____ Page text

Later, the trial Judge told the jury that because the case against the appellant was circumstantial, it was being asked to draw inferences from facts which it found established. The trial Judge said that the drawing of inferences is a commonsense matter (“we do it constantly in our daily lives without thinking about it”). He then went on to give the jury the commonly used example of the inferences which may or may not be drawn when a telephone goes unanswered. Having given that example, the trial Judge continued:
“It is part of your function to apply your commonsense and experience of life to the process of deciding what inferences can be drawn from the facts of which evidence has been given by the witnesses.”
Later, the trial Judge again referred to the jury using its experience and commonsense in assessing the evidence and deciding what facts it found established.
It was submitted that these passages, and the example used by the Judge, would have weakened the effect of the directions elsewhere given that the requisite standard of proof was proof beyond all reasonable doubt.
Contrary to the appellant’s submission, the trial Judge did not suggest to the jury that they were to consider whether the charge against the accused was established in the same way that they made decisions in their everyday lives. The only reference to “daily lives” was in the example the Judge used concerning the drawing of inferences. As already noted, this is an example commonly used by Judges in this State. It was used in this case by way of an example in the introduction to the jury of the process of reasoning which reliance on circumstantial evidence entailed. Immediately after giving the example, and then telling the jury that it was part of their function to apply their “commonsense and experience of life to the process of deciding what inferences can be drawn” the trial Judge went on to say:
“However, I stress that before you can draw and act upon any inference, you must first be satisfied beyond reasonable doubt that it is the only rational and reasonable inference which emerges from the relevant facts.”
Furthermore, the jury was told numerous times in the course of the summing up that they must be satisfied of the guilt of the accused beyond all reasonable doubt. They could not have been under any misapprehension about the requisite standard of proof required of the prosecution.
I am also satisfied that the jury would have understood the trial Judge’s reference to use of their commonsense and experience as suggesting no more (and no less) than that they use commonsense in considering whether the prosecution case had been established beyond all reasonable doubt. This was an appropriate direction.

________

• _Challenge A_
In the judgment text, what everyday example did the trial Judge use to explain drawing inferences?
• _Challenge B_
Carry the judgment text on past its final sentence, "This was an appropriate direction."
The rows that follow have no connection to the judgment text.

____ Extracted information

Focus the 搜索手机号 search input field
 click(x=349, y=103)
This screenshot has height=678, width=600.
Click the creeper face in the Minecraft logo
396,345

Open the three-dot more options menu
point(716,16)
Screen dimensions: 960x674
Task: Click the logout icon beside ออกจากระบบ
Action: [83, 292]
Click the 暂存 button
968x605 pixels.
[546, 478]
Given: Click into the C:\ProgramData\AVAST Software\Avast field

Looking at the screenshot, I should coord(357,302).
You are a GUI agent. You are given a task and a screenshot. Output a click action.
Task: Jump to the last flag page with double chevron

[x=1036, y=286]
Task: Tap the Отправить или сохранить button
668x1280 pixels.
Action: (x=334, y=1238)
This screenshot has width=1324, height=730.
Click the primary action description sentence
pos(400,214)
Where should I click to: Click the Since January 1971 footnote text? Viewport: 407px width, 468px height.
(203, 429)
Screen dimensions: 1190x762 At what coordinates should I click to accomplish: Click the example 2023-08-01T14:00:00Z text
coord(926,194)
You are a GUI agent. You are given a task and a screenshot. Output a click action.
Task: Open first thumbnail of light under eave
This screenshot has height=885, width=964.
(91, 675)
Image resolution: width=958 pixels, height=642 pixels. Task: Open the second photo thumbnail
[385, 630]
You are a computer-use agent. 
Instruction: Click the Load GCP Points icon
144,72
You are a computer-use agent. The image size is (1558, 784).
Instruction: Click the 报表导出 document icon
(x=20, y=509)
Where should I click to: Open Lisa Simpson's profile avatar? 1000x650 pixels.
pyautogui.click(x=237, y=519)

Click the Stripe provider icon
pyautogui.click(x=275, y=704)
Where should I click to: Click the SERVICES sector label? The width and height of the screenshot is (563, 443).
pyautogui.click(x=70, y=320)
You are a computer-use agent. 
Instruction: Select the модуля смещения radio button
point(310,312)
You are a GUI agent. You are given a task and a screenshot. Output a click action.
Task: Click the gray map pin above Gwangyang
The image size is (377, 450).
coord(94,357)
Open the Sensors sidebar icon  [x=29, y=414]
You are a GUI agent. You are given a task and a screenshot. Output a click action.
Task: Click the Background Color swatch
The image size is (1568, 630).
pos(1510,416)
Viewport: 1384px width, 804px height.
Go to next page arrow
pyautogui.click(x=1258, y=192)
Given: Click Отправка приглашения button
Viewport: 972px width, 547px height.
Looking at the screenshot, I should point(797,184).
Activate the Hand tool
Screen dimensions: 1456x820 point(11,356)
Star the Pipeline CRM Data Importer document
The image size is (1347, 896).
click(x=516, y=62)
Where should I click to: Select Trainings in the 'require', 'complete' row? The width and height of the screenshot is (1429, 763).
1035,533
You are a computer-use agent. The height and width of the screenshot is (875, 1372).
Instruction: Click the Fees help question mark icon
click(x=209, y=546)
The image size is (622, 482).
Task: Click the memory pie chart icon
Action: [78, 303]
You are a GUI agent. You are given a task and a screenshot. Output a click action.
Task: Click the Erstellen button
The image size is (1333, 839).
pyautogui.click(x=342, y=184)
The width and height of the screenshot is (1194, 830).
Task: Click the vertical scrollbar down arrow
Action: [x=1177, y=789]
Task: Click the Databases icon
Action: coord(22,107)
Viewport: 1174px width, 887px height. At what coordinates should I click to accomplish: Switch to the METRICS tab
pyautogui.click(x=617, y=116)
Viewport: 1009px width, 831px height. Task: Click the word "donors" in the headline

________

• _Final result A_
The inferences that may or may not be drawn when a telephone goes unanswered.

• _Final result B_
I note that a submission similar to that just outlined was made, and rejected, in the appeal in R v Le[3]. In my opinion the submission should also be rejected in this case.
[3] [2003] SASC 2; (2003) 138 A Crim R 1 at 7 [26].
Trial Judge’s Directions: Ownership of the Land
The prosecution tendered a Computer Title Certificate issued by the Registrar-General with respect to the land at Lot A, Dalkeith Road, Munno Para Downs. This showed that as at 3 April 2003 the appellant was the registered proprietor of that land. It also showed that the title (Volume 5107 Folio 96) had been issued on 6 February 1993. This appears to be the date on which the title was issued rather than the date on which the appellant became the registered proprietor.
The trial Judge told the jury that the appellant’s ownership of the land was of no concern. He said: “You have the Certificate of Title. Ownership is not an issue in this case.”
It was submitted that this direction was a misdirection because all the Registrar-General’s certificate showed was that the appellant was the registered proprietor of the land as at 3 April 2003. It did not show that the appellant was the owner of the land on 25 March 2002, let alone that he was the owner during the period of three to four months preceding that date.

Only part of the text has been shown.